I can’t say I have been chosen by God. But tonight I can say this: I am honored to be chosen by His people for this award.
I am especially proud that this award bears the name of the ADL. You were founded a century ago against the backdrop of something we cannot imagine in America today: the conviction and then lynching of an innocent Jew.
In the century since then, you have fought anti-Semitism wherever you have found it. You have championed equal treatment for all races and creeds. And you have held America to her founding promise.
So successful have you been, a few years ago some people were beginning to say, “maybe we don’t need an ADL anymore.”
That is a much harder argument to make these days.
Now, there’s not a single person in this room who needs a lecture on the evil of anti-Semitism. My own perspective is simple: We live in a world where there is an ongoing war against the Jews.
For the first decades after Israel’s founding, this war was conventional in nature. The goal was straightforward: to use military force to overrun Israel. Well before the Berlin Wall came down, that approach had clearly failed.
Then came phase two: terrorism.
Terrorists targeted Israelis both home and abroad – from the massacre of Israeli athletes at Munich to the second intifada.
The terrorists continue to target Jews across the world. But they have not succeeded in bringing down the Israeli government – and they have not weakened Israeli resolve.
Now the war has entered a new phase. This is the soft war that seeks to isolate Israel by delegitimizing it. The battleground is everywhere: the media … multinational organizations … NGOs.
In this war, the aim is to make Israel a pariah.
The result is the curious situation we have today: Israel becomes increasingly ostracized, while Iran – a nation that has made no secret of wishing Israel’s destruction – pursues nuclear weapons loudly, proudly, and without apparent fear of rebuke.

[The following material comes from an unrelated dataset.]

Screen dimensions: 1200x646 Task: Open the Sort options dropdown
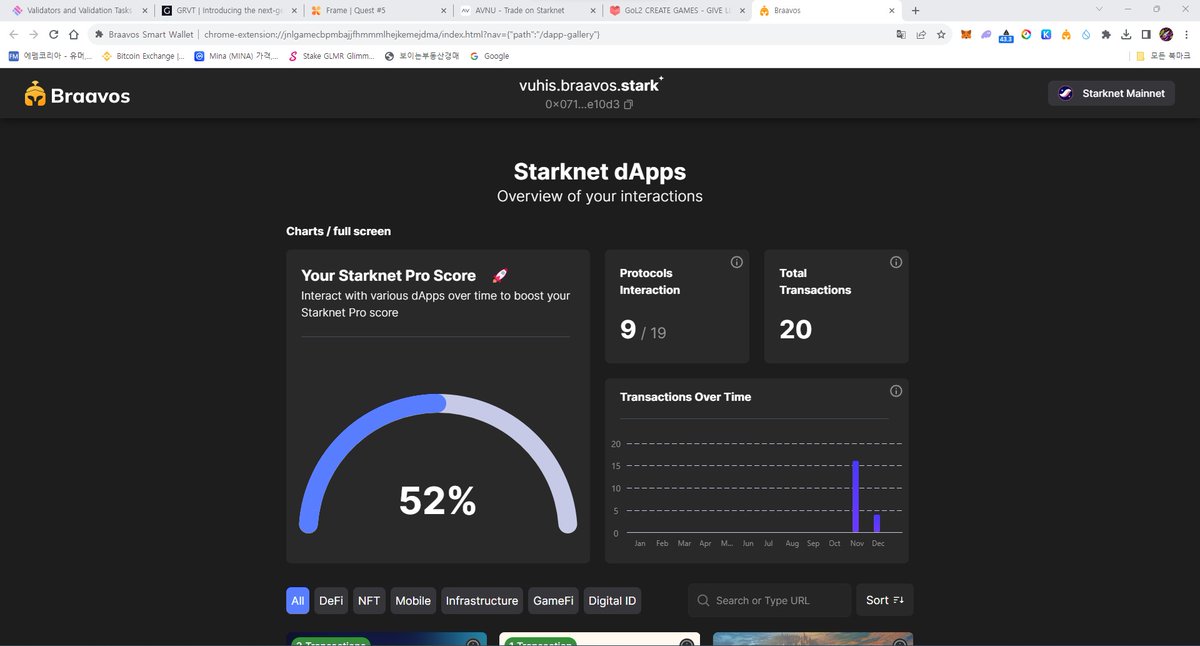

For me, this ongoing war is a fairly obvious fact of life.
Every day, the citizens of the Jewish homeland defend themselves against armies of terrorists whose maps spell out the goal they have in mind: a Middle East without Israel.
In Europe, Jewish populations increasingly find themselves targeted by people who share that goal.
And in the United States, I fear that our foreign policy sometimes emboldens these extremists.
Tonight I’d like to speak about two things that worry me most.
First is the disturbing new home that anti-Semitism has found in polite society – especially in Europe.
Second is how violence and extremism are encouraged when the world sees Israel’s greatest ally distancing herself from the Jewish state.
When Americans think of anti-Semitism, we tend to think of the vulgar caricatures and attacks of the first part of the 20th century.
Today it seems that the most virulent strains come from the left. Often this new anti-Semitism dresses itself up as legitimate disagreement with Israel.
Back in 2002 the president of Harvard, Larry Summers, put it this way:
“Where anti-Semitism and views that are profoundly anti-Israeli have traditionally been the primary preserve of poorly educated right-wing populists, profoundly anti-Israel views are increasingly finding support in progressive intellectual communities. Serious and thoughtful people are advocating and taking actions that are anti-Semitic in their effect if not their intent.”